Data Management

Shifting left on governance: DataHub and schema annotations

Co-authors: Joshua Shinavier and Shirshanka Das

Data governance is easy… as long as the data to be governed is small and simple. A handful of developers creating a startup company can get away with relatively lightweight solutions for managing their data, but things change as scale and complexity increases. Like a hermit crab outgrowing its shell, we constantly have to re-evaluate the tools and platforms we use for data management, as what worked well yesterday may or may not be adequate today. LinkedIn, for example, literally has millions of datasets in its DataHub data catalog, which is over two orders of magnitude more datasets than there are engineers to manage them. These datasets span dozens of platforms including Hadoop, Kafka, MySQL, and in-house systems, and are embedded in a complex ecosystem of data centers and data fabrics, each with their own requirements and constraints. LinkedIn is serious about putting members first. And, being an international company, the data we manage on behalf of our members is subject to a variety of data privacy regulations such as the GDPR and CCPA in addition to our own Privacy Policy. Compliance, security, and anti-abuse concerns all require a high degree of insight into not only what data we have and where it lives, but also what the data means and what responsibilities it entails for the company.
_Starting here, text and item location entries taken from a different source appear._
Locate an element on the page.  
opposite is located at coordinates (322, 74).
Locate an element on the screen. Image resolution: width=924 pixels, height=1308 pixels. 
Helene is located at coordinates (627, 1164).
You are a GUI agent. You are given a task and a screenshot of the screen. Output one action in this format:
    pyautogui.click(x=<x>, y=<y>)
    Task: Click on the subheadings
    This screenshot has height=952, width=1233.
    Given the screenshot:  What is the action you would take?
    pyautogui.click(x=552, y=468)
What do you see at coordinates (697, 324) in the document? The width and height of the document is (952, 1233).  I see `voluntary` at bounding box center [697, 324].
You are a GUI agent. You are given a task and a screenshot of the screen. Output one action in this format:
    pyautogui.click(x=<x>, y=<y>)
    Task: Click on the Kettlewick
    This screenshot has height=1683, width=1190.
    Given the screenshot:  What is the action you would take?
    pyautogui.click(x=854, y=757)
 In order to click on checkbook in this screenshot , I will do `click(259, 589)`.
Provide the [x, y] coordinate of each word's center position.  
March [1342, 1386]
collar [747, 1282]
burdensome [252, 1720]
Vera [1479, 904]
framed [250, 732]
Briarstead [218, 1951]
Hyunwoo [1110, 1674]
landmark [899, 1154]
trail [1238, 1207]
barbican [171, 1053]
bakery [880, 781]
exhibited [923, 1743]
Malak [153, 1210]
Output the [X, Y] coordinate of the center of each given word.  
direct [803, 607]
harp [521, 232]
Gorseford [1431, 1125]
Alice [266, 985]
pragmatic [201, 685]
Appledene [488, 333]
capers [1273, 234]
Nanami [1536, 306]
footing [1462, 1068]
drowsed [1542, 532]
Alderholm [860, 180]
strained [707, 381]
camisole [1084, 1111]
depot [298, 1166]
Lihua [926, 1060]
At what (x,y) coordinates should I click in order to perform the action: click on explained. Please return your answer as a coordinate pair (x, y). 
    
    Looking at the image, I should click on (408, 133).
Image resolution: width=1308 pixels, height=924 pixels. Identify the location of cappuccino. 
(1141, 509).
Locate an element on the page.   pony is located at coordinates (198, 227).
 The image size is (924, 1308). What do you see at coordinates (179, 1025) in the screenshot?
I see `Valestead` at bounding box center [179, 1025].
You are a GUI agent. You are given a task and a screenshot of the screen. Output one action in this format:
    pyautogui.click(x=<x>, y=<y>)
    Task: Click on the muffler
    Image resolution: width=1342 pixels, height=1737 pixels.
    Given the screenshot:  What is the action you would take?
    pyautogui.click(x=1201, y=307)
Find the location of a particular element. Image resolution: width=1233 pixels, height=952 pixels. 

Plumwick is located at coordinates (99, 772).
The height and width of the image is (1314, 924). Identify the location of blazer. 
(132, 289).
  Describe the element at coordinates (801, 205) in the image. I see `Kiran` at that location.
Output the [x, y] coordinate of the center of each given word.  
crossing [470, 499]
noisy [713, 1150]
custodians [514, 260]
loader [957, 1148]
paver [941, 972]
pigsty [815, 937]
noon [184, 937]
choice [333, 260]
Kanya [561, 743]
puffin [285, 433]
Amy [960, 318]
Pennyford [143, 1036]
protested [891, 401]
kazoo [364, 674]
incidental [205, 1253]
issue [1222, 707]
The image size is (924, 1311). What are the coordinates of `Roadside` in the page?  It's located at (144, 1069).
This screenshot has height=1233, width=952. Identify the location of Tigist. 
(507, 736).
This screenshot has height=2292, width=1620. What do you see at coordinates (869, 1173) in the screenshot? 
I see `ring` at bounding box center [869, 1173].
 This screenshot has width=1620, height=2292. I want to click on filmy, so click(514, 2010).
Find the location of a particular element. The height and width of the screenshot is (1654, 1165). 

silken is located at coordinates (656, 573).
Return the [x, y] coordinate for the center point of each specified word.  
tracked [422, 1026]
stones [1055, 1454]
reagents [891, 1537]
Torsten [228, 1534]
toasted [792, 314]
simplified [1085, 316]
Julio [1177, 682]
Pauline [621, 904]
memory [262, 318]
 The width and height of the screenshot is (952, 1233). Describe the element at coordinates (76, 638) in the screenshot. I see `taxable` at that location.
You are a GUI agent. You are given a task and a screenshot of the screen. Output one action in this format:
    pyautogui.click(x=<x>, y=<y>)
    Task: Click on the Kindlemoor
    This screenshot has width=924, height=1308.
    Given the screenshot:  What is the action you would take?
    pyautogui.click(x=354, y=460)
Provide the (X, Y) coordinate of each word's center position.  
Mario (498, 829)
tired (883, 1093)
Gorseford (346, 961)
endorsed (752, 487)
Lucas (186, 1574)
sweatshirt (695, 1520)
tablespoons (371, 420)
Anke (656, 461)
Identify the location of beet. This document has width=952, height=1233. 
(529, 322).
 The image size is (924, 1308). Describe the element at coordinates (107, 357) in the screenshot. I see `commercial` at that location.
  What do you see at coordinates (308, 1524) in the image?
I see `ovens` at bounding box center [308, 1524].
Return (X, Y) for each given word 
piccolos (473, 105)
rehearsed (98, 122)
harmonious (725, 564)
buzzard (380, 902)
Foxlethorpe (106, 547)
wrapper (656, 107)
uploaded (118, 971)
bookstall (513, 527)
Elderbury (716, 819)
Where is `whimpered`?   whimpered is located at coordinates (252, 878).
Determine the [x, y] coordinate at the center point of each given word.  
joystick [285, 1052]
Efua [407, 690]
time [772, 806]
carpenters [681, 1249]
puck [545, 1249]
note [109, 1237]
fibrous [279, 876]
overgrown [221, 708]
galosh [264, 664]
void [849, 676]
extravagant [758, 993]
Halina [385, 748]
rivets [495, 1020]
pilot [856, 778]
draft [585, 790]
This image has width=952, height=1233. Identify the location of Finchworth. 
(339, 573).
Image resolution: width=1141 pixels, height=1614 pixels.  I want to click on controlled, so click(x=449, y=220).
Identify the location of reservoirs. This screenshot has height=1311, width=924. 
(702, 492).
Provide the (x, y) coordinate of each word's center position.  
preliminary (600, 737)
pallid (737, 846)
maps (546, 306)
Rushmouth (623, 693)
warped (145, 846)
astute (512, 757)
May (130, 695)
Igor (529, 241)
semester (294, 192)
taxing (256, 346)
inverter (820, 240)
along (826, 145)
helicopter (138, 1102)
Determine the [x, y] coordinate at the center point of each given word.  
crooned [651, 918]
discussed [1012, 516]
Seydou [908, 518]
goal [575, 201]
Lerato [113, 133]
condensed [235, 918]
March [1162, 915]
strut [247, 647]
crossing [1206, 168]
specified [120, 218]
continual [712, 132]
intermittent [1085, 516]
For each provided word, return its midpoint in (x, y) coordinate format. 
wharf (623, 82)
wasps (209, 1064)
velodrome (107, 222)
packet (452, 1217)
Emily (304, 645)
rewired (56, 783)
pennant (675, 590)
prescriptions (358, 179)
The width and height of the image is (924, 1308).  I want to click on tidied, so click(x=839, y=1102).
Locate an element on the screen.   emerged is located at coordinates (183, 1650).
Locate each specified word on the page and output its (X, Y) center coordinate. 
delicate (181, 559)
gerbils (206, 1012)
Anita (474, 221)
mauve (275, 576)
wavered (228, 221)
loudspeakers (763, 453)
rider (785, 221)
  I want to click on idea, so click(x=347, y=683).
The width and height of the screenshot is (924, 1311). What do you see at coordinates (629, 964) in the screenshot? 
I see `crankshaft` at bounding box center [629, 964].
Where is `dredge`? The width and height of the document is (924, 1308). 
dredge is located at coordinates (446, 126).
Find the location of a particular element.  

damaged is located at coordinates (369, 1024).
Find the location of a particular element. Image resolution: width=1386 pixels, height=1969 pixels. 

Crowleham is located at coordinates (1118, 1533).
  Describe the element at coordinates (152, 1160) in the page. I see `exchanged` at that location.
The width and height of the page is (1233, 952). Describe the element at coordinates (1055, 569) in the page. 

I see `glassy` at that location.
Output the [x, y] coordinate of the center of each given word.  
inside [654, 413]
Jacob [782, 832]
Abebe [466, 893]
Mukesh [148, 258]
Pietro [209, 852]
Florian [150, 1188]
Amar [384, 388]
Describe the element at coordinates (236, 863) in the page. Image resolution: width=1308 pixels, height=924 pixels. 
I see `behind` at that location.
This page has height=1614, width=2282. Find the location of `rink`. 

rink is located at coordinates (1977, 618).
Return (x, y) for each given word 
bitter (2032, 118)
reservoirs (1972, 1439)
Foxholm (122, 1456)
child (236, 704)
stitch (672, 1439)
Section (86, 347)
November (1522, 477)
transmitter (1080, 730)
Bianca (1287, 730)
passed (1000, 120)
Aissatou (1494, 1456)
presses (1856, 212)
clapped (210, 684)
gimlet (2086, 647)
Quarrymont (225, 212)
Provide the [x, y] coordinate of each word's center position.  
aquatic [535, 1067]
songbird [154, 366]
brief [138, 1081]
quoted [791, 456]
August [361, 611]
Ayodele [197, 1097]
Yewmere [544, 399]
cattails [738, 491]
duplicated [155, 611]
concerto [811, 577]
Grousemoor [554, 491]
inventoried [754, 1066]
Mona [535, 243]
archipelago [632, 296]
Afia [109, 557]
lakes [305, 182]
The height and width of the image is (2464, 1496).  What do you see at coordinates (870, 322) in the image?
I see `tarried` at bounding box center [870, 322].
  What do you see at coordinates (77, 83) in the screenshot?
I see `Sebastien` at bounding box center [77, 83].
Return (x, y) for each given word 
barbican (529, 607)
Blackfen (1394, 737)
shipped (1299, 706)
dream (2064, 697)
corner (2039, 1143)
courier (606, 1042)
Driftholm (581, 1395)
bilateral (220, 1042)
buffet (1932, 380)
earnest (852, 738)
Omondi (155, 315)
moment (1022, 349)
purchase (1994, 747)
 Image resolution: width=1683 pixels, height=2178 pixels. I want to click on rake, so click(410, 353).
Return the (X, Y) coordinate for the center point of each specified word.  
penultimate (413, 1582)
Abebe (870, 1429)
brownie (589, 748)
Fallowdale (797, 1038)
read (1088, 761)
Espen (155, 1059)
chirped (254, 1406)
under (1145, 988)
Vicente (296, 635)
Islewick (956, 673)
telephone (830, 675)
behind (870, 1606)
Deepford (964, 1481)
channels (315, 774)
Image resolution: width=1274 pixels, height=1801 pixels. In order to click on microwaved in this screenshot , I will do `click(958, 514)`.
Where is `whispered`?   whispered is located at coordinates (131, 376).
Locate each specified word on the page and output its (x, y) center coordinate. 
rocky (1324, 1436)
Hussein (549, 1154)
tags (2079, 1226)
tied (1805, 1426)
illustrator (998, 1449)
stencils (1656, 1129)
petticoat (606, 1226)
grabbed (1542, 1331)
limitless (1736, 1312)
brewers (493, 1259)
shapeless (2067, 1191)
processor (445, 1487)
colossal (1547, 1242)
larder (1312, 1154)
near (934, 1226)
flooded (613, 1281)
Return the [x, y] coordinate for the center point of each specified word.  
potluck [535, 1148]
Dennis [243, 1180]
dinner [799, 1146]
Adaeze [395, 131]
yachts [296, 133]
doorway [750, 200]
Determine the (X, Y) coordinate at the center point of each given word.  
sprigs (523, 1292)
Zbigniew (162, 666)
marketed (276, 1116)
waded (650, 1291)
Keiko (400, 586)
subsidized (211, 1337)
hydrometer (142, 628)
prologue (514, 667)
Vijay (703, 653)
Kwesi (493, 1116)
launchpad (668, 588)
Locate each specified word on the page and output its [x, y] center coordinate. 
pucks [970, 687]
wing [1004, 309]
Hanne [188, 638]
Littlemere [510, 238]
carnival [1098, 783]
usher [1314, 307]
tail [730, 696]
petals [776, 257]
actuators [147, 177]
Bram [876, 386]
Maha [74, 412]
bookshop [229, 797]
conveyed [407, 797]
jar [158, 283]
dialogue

All of this calls for data governance solutions which rely heavily on automation, while making the most of the domain knowledge of our engineers. A complete, correct, and consistent inventory of data assets is an ideal starting point for any such solution, though this ideal can be quite difficult to achieve in practice, and requires constant diligence to maintain. At LinkedIn, two of the major challenges we have faced involve annotations, which deal with the meaning of data and its relationship with data policies, and ownership, i.e., confirming that we have a domain expert and steward for each of those millions of datasets. In this blog series, we will take a closer look at the challenges and the solutions in progress. Let’s start by talking about schemas.

Schemas and semantics

A schema, at a minimum, captures the structure of a dataset at a sufficient level of detail for indexing and querying. For example, it may specify a certain set of columns or fields, each with a name, a basic data type like integer or string, and possibly other, format- or platform-specific metadata which helps us store and access the data efficiently. A good schema also contains human-readable documentation as a guide to developers working with the dataset. However, a typical enterprise schema does not capture the semantics of the dataset in a machine-readable way; it does not tell us what the data represents, including the sorts of things in the real world which the data makes reference to – whether people, events, infrastructure, etc. – or the sort of statements the dataset makes about these things. In other words, a typical schema is simply not cut out for knowledge representation, which ultimately is what we need in order to decide which policies apply to the data and what we need to do in order to comply with them – to say nothing of deriving richer insights from the actual data.

schema-of-person

For this, we need a common controlled vocabulary, or ontology, for describing the semantics of data in each domain of interest, a way of annotating domain-specific schemas with terms from the ontology, which in turn are associated with data policies. In addition to classifying data assets along the dimensions of one particular data policy (such as LinkedIn’s GDPR compliance policies); we need to know the types of entities and relationships which are present in the data, and in turn connect those types to all policies which might apply.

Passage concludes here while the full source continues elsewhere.